What you have to do:
Set down the material exactly as given, please, from its first line through the line that includes "You are a computer-use agent. Viewport: 1920px".

Excerpted records:
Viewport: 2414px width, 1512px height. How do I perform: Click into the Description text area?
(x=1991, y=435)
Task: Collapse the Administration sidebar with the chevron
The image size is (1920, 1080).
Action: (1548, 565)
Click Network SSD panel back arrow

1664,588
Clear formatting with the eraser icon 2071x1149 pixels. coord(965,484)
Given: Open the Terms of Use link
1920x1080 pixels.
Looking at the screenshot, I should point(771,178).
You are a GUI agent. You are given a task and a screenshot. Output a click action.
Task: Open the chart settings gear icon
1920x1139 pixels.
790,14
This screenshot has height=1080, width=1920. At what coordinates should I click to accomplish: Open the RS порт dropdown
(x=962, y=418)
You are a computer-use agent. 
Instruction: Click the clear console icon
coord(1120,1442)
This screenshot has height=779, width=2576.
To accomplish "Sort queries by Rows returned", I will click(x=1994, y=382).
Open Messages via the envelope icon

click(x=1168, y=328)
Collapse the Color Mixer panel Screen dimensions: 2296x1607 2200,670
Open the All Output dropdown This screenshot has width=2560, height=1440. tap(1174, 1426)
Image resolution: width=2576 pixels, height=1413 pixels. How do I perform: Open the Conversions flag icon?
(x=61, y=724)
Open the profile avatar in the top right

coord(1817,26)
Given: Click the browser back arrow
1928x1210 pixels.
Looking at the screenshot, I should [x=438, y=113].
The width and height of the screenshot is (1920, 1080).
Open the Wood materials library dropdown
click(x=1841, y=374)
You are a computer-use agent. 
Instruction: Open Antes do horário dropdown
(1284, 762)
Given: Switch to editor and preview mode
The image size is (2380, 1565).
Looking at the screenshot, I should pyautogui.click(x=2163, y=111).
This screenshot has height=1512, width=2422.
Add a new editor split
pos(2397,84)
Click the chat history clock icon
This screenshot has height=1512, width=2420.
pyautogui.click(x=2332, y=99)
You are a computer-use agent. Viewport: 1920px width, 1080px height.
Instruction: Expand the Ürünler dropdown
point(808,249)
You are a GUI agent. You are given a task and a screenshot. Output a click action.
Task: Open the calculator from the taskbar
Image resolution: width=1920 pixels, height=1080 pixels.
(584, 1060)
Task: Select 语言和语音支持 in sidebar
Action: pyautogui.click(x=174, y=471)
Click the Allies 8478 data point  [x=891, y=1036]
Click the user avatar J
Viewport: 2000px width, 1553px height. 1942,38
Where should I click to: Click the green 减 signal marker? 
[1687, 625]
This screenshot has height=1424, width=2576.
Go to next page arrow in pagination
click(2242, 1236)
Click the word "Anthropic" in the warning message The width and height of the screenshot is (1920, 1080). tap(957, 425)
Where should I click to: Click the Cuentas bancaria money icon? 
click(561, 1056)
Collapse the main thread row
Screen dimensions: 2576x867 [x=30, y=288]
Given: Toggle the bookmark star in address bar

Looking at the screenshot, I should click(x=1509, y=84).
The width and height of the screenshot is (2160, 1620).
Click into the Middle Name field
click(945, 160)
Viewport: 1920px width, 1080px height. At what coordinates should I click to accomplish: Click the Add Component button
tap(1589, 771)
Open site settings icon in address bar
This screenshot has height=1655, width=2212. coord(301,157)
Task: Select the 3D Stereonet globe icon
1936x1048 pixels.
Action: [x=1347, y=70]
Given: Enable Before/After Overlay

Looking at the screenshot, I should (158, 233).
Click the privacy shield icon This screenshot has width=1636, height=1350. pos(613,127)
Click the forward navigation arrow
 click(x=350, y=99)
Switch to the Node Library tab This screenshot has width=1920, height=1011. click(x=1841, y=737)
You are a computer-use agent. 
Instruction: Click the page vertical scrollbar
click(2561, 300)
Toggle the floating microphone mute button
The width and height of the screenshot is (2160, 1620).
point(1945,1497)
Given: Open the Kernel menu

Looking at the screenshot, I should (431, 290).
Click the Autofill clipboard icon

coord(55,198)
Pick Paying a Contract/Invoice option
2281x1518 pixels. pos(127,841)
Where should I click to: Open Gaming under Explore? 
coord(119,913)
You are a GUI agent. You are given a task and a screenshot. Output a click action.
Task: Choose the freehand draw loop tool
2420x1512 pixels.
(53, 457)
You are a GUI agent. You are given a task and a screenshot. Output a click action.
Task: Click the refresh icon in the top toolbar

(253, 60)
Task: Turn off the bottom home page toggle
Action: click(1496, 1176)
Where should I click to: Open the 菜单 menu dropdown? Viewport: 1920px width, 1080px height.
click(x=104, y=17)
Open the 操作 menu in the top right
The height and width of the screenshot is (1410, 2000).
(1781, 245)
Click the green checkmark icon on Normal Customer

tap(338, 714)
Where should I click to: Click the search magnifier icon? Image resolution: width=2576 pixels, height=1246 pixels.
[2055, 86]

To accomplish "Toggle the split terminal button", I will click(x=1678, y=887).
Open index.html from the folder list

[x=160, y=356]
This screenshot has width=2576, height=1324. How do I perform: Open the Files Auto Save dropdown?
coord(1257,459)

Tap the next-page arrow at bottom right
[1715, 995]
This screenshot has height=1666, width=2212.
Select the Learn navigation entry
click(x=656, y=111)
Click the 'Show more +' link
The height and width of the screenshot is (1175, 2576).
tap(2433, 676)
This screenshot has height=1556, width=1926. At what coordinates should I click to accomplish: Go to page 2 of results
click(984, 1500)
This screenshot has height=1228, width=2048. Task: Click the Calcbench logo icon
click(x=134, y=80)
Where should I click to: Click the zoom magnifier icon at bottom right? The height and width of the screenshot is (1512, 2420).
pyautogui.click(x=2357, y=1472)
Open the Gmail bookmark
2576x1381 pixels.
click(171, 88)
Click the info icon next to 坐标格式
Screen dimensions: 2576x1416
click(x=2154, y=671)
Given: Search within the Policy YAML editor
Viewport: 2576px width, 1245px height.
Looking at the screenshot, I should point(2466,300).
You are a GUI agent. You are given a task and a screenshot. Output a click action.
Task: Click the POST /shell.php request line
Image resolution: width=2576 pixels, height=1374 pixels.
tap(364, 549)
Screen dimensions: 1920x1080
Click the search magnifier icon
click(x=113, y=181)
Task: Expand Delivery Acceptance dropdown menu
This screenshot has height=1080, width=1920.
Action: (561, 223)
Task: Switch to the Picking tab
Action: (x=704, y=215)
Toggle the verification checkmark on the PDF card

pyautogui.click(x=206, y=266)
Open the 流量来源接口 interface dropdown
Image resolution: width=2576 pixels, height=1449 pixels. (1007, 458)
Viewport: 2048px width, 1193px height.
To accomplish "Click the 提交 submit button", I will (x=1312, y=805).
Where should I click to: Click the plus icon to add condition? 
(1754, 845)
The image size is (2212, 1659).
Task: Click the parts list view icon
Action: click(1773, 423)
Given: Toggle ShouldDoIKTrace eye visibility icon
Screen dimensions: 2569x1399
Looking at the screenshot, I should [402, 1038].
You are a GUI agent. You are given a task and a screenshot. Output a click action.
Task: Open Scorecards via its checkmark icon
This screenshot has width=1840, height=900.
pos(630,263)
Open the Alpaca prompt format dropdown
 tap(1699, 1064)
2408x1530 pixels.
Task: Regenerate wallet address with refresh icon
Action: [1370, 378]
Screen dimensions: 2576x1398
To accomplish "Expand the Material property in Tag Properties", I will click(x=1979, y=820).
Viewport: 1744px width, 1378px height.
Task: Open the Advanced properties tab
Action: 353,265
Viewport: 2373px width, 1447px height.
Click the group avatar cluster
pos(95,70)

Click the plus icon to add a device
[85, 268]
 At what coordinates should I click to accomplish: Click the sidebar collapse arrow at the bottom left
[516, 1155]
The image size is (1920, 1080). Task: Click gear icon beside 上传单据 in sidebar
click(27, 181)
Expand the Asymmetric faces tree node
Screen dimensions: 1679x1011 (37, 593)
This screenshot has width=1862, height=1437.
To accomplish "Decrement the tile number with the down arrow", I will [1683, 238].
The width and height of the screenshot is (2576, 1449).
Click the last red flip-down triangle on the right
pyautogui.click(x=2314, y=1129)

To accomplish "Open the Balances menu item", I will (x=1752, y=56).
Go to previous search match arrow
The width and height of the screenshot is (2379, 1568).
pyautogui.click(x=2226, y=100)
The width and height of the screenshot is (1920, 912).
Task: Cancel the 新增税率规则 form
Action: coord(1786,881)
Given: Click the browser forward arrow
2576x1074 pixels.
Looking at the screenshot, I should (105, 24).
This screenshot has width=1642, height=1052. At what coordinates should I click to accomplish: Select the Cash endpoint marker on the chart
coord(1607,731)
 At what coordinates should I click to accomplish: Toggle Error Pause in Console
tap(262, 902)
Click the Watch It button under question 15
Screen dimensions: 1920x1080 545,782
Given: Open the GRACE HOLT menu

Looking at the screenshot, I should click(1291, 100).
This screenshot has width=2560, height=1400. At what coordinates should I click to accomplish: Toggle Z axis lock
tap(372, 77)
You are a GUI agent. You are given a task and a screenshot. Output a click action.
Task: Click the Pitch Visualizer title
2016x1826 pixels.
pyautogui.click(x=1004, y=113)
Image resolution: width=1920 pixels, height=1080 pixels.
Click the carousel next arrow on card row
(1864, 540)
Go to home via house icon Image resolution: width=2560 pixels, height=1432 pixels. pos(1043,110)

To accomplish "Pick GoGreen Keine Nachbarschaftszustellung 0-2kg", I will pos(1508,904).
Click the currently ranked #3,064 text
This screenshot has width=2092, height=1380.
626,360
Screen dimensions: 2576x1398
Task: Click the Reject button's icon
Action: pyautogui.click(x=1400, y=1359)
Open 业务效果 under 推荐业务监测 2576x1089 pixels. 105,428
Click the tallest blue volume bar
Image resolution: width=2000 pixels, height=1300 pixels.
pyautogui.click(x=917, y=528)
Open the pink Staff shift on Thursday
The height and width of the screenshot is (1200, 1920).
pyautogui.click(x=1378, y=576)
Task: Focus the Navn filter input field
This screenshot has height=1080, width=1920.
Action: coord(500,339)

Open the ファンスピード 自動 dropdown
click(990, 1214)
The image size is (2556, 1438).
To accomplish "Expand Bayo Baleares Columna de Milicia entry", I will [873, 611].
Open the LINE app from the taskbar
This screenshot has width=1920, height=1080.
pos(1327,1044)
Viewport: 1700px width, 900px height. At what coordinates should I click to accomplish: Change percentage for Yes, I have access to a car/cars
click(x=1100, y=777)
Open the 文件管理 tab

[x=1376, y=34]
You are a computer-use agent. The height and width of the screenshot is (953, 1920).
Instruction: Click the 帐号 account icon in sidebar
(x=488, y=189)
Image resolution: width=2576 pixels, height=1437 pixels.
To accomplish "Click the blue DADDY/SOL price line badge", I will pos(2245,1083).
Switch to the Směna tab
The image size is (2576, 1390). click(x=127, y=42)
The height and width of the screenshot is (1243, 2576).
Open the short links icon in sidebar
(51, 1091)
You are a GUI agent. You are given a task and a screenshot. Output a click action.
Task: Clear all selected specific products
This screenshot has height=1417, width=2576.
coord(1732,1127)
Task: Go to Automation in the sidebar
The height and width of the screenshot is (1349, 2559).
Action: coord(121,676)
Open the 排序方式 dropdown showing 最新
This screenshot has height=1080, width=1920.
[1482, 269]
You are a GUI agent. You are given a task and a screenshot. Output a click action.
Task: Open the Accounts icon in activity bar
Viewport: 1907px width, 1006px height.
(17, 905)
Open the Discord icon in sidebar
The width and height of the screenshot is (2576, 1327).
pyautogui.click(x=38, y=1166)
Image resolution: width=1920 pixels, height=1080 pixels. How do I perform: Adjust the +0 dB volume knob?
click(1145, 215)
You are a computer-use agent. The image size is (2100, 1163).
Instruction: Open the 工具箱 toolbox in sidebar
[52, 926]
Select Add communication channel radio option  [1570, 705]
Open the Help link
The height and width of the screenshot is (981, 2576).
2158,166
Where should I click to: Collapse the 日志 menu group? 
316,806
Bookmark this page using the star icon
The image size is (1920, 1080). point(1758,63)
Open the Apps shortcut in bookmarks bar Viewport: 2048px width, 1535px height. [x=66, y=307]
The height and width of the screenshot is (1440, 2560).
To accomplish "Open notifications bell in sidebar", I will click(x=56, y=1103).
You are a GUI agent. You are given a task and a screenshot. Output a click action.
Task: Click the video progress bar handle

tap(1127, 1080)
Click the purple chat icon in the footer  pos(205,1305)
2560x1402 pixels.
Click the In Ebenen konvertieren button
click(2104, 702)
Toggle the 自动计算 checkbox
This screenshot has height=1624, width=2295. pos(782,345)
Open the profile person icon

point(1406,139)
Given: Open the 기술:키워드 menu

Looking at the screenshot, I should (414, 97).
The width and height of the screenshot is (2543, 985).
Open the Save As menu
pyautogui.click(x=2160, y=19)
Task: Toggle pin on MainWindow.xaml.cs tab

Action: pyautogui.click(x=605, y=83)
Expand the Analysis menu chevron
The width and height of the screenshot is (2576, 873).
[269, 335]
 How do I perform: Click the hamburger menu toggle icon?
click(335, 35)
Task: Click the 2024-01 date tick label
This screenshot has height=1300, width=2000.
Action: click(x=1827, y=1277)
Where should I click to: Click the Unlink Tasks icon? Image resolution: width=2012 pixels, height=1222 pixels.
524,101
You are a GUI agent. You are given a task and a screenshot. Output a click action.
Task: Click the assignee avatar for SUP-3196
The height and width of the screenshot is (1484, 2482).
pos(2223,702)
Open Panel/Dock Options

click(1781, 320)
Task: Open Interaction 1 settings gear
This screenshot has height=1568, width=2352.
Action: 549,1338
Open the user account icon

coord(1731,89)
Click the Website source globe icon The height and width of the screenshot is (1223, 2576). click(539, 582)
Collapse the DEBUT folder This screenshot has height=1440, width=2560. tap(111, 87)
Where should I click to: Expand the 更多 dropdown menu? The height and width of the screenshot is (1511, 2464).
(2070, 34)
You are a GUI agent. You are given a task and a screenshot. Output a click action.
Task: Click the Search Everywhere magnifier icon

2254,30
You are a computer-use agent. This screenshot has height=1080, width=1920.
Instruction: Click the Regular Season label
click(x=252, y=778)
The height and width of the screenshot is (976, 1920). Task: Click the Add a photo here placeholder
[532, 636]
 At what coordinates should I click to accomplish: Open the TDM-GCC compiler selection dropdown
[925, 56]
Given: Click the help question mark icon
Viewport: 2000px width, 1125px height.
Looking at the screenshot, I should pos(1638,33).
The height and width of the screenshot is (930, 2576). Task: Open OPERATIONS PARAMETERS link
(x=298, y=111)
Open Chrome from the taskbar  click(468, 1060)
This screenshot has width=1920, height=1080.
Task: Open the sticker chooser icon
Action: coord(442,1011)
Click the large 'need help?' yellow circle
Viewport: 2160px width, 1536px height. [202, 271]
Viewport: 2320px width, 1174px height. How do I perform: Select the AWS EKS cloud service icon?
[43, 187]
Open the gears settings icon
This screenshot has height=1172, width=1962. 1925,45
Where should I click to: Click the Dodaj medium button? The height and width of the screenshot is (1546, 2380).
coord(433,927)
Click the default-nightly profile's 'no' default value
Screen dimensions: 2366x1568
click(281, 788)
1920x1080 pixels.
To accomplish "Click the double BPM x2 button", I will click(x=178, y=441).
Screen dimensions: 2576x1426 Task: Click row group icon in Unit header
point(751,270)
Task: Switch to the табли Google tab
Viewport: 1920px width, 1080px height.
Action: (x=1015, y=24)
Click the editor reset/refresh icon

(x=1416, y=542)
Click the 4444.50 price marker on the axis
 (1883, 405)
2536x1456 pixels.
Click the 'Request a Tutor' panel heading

Response area:
Viewport: 2414px width, 1512px height. How do I perform: Click into the Description text area?
(x=1991, y=435)
Task: Collapse the Administration sidebar with the chevron
The image size is (1920, 1080).
Action: (1548, 565)
Click Network SSD panel back arrow

1664,588
Clear formatting with the eraser icon 2071x1149 pixels. coord(965,484)
Given: Open the Terms of Use link
1920x1080 pixels.
Looking at the screenshot, I should point(771,178).
You are a GUI agent. You are given a task and a screenshot. Output a click action.
Task: Open the chart settings gear icon
1920x1139 pixels.
790,14
This screenshot has height=1080, width=1920. At what coordinates should I click to accomplish: Open the RS порт dropdown
(x=962, y=418)
You are a computer-use agent. 
Instruction: Click the clear console icon
coord(1120,1442)
This screenshot has height=779, width=2576.
To accomplish "Sort queries by Rows returned", I will click(x=1994, y=382).
Open Messages via the envelope icon

click(x=1168, y=328)
Collapse the Color Mixer panel Screen dimensions: 2296x1607 2200,670
Open the All Output dropdown This screenshot has width=2560, height=1440. tap(1174, 1426)
Image resolution: width=2576 pixels, height=1413 pixels. How do I perform: Open the Conversions flag icon?
(x=61, y=724)
Open the profile avatar in the top right

coord(1817,26)
Given: Click the browser back arrow
1928x1210 pixels.
Looking at the screenshot, I should [x=438, y=113].
The width and height of the screenshot is (1920, 1080).
Open the Wood materials library dropdown
click(x=1841, y=374)
You are a computer-use agent. 
Instruction: Open Antes do horário dropdown
(1284, 762)
Given: Switch to editor and preview mode
The image size is (2380, 1565).
Looking at the screenshot, I should pyautogui.click(x=2163, y=111).
This screenshot has height=1512, width=2422.
Add a new editor split
pos(2397,84)
Click the chat history clock icon
This screenshot has height=1512, width=2420.
pyautogui.click(x=2332, y=99)
You are a computer-use agent. Viewport: 1920px width, 1080px height.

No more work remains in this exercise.